つまり、誰もが皆、簡単な論理的存在連鎖の遡行を想起すればよいだけのことなのだから。
すべての因果関係を辿ってゆけば、辿り着くのは世界(まあ一般的にいってて、それを宇宙と呼んでもよい)のはじまりであろう。
どのような事物も因果関係を辿ることが可能だというありきたりなテーゼ(もちろん、哲学者や物理学者の中には、因果を否定する方々もいらっしゃる)。

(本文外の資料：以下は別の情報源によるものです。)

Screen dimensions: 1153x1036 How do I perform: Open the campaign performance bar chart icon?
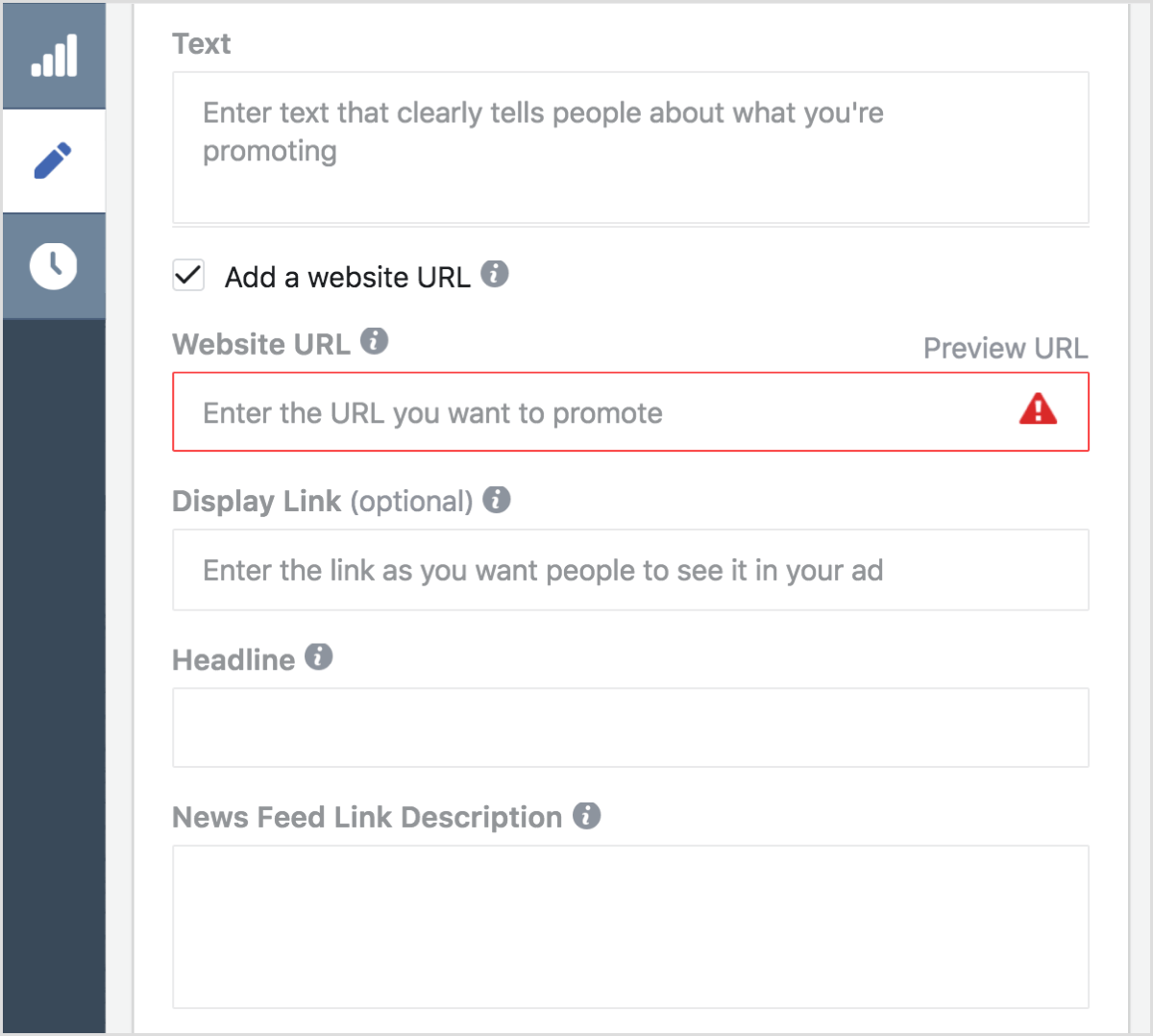pyautogui.click(x=54, y=56)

そして、それこそが「前-最終形真理」の示すひとつの存在論的本質である。
しかし、それは最終的な【理(り)】ではない。
なぜならば、宇宙とは、はじりもなくおわりもない世界なのである、というフェーズにひとまず到達することが、この作品におけるもっとも肝要なるテーマ、つまり、わたくしきつねくん的【理(り)】における真骨頂であり、
真と偽(ぎ)とを超えた世界把握のマスターキーなのである。
世界に「もしも」はあり得るのか。
IFの世界は成り立つのかどうか。
もう何もかが起こっているのかどうか。
どんな困難も、
どんな理不尽な状況も、
陰惨を極める不条理も、
もうすべて完成されているのかどうか。
つまり、
シーシュポスも、岩も、徒労も、あらゆる不条理も
全時間的には存在しないのかどうか。
読者の方々やチビたちの前でお話しつつ(つまりそれは、この作品を書いていることと同義なのだが)、わたくし自身も読者の方々やチビたちとともに謎解きをしていく、そんなエンタメ要素も若干含んでいるつもりではある。
だがしかし、ほとんどわたくしひとりで書きつつ話すことになるかもしれないが。それはもうすべて決まっていることかもしれないから、仕方ない。